Sunday, June 9, 2019

The Studying Hours by Sara Ney



DNF @ 30%

You might be asking yourself, "Nenia, what's your deal, didn't you know what you were getting into with the title?" The answer, gentle reader, is sort of. HOW TO DATE A DOUCHEBAG did imply that the hero would be a well, you know. However, reading books like Elle Kennedy's THE DEAL has taught me that sometimes reading about jerk boys with hearts of gold can be fun. Will they contain and even perpetuate stereotypes that annoy me? Probably. Are they mindless book-cookies of endless joy? Maybe. Is reading them going to destroy my feminist principles? No.

HOW TO DATE A DOUCHEBAG is like a less-good version of THE DEAL. Sebastian originally meets Jameson in their school's library. He's hanging out with his friends and getting quickies from his all-girl fan club (no, really) and she's studying by herself while watching them stealthily through her long eyelashes like it's prime-time HBO she's watching with an ex-boyfriend's password.

Anyway, one of Sebastian's friends wants him to go over and see if she's his tutor because he's too lazy to get up and see for himself (no, really) and anyone wearing a sweater set and glasses has to be a tutor (no, really). So Sebastian gets up, talks to her, they insult each other, and then makes a skeazy bet with his friends that he can get her to kiss him. Which he does, after he promises to pay her half of the bet money, and it's the hottest thing he's ever felt in the history of sex. Also, they're friends now.

Here's my main issue with the book. Jameson is portrayed as a good girl and classy because she wears a sweater and pearls. BEAUTIFUL DISASTER tried that tack, too, as I recall. But Jameson isn't smart like the heroine in THE DEAL is, she just studies - which doesn't make her that special in a university setting, to be honest. Everyone studies; if you don't, you fail. Badly. She's also judgemental AF and totally inconsistently characterized, but I guess that's the best you can expect from someone whose sweater collection is meant to substitute for an actual personality.

Sebastian was even worse. Everything that came out of his mouth was so hyper-sexual and he said the most demeaning, objectifying things about women. If it was a sixty-year-old white dude saying it instead of a twenty-something white dude saying it, he would be the precautionary tale in a workplace sexual harassment training video, that's how bad it was. What makes this even more disgusting is that the hero's sister was the victim of workplace sexual harassment and the company rallied behind the perpetrator, so all their money was lost in litigation. How could you have a family member go through something like that and continue to gleefully perpetuate the very system that enabled someone you loved to go through so much hurt? It was so tone-deaf.

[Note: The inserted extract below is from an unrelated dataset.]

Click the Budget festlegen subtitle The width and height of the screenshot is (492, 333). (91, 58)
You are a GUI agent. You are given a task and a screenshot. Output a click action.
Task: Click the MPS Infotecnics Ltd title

Maybe if I forced myself to finish, this book could finagle another star from me. I did like the beginning, even if it was very reminiscent of THE DEAL, but the insta-friendship/lust between the hero and heroine, and the hero's non-stop spewing of crudely objectifying language, really killed this book for me. If you don't mind dirty-talking sexist pigs, your opinion may well be different.